The genomes of strains NQ315, NQ352, NQ367 and NQ392 that were isolated from patients with chronic infection5 were retrieved from GenBank (accession numbers CADE00000000, CADG00000000, CADL00000000 and CADI00000000), the sequences of the genes involved in mutation and recombination repair (Supplementary Table 6) were extracted using BLAST searches.

Additional information

How to cite this article: Linz, B. et al. A mutation burst during the acute phase of Helicobacter pylori infection in humans and rhesus macaques. Nat. Commun. 5:4165 doi: 10.1038/ncomms5165 (2014).

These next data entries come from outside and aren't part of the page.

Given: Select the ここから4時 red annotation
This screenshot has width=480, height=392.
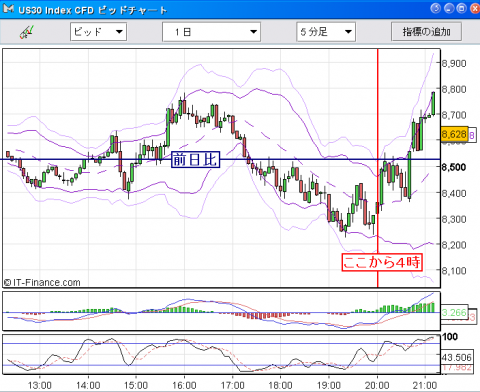Looking at the screenshot, I should click(382, 262).
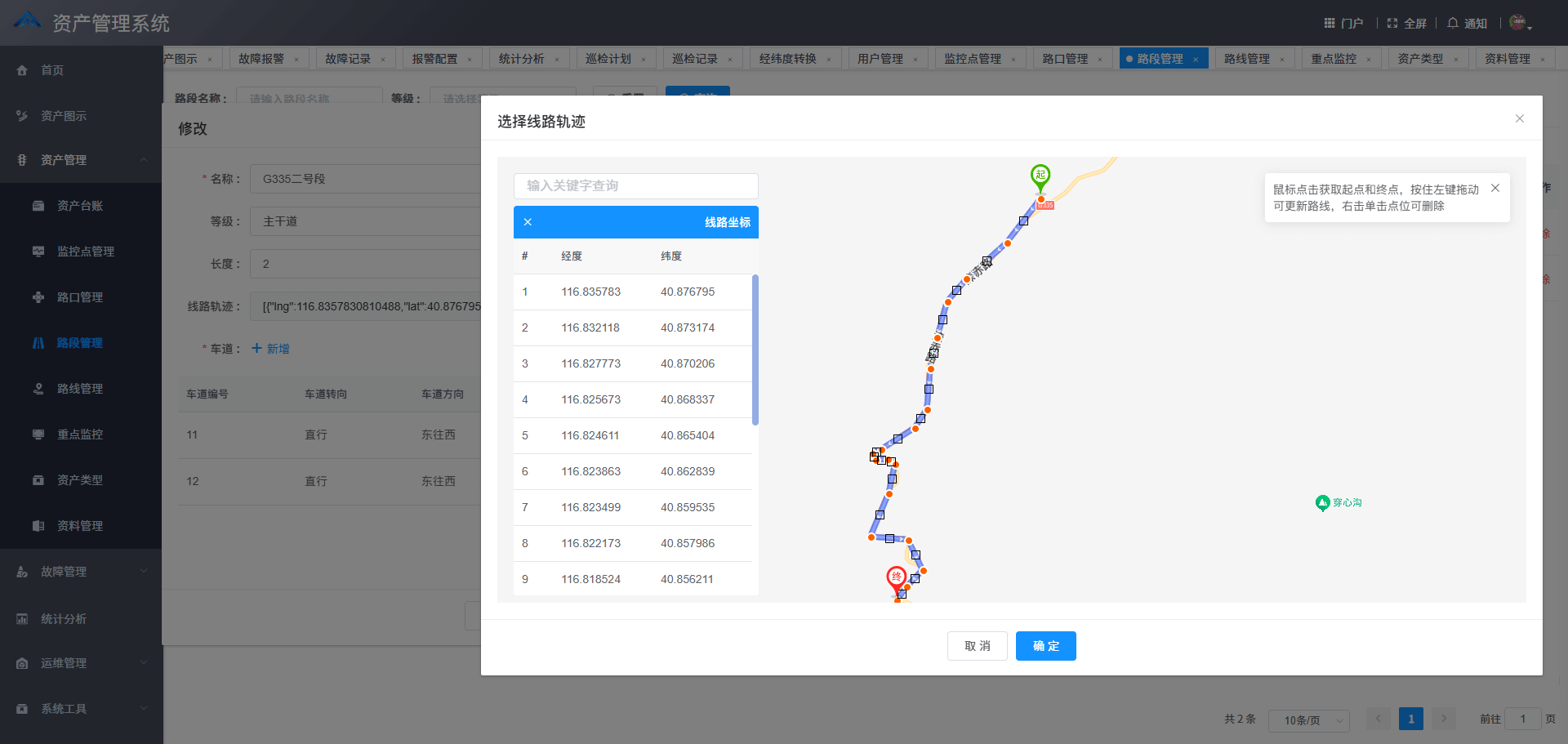Expand the 故障管理 sidebar menu
The width and height of the screenshot is (1568, 744).
pos(80,572)
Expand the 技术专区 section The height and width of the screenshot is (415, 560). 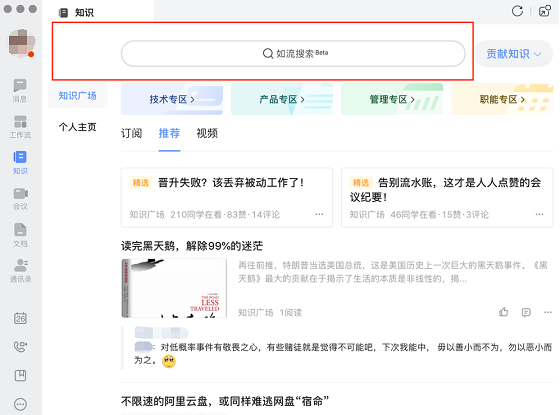click(x=172, y=99)
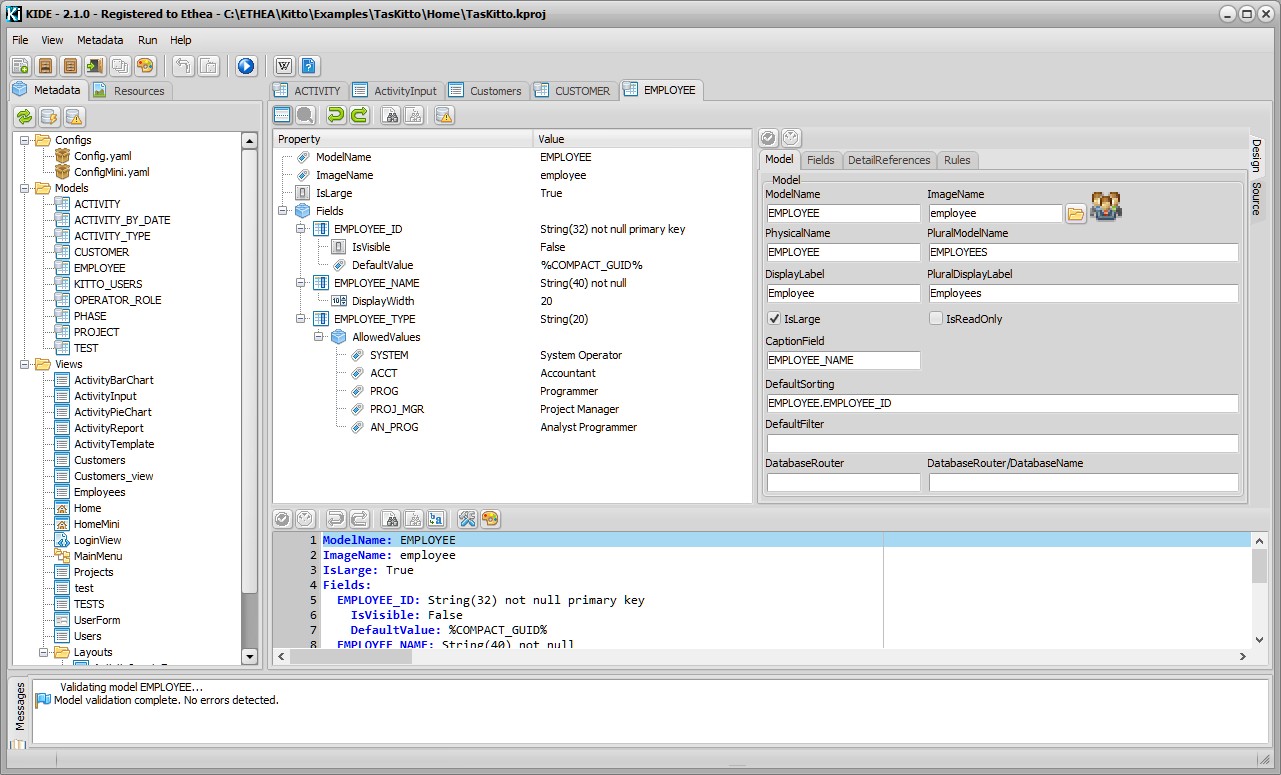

Accession codes: The complete genome sequences have been deposited in Genbank under the accession numbers CP006888 (BM012A), CP007605 (BM012B), CP007604 (BM013A), CP007606 (BM013B) and CP007603 (J166). The Whole Genome Shotgun projects of the J166output strains have been deposited at Genbank under the accession numbers JMGN00000000 (J166output_1wkA), JMGC00000000 (J166output_1wkB), JMGD00000000 (J166output_1wkC), JMGE00000000 (J166output_1moA), JMGF00000000 (J166output_1moB), JMGG00000000 (J166output_1moC), JMGH00000000 (J166output_2moA), JMGI00000000 J166output_2moB), JMGJ00000000 (J166output_2moC), JMGK00000000 (J166output_6moA), JMGL00000000 (J166output_6moB), and JMGM00000000 (J166output_6moC). The versions described in this paper are versions JMGx01000000.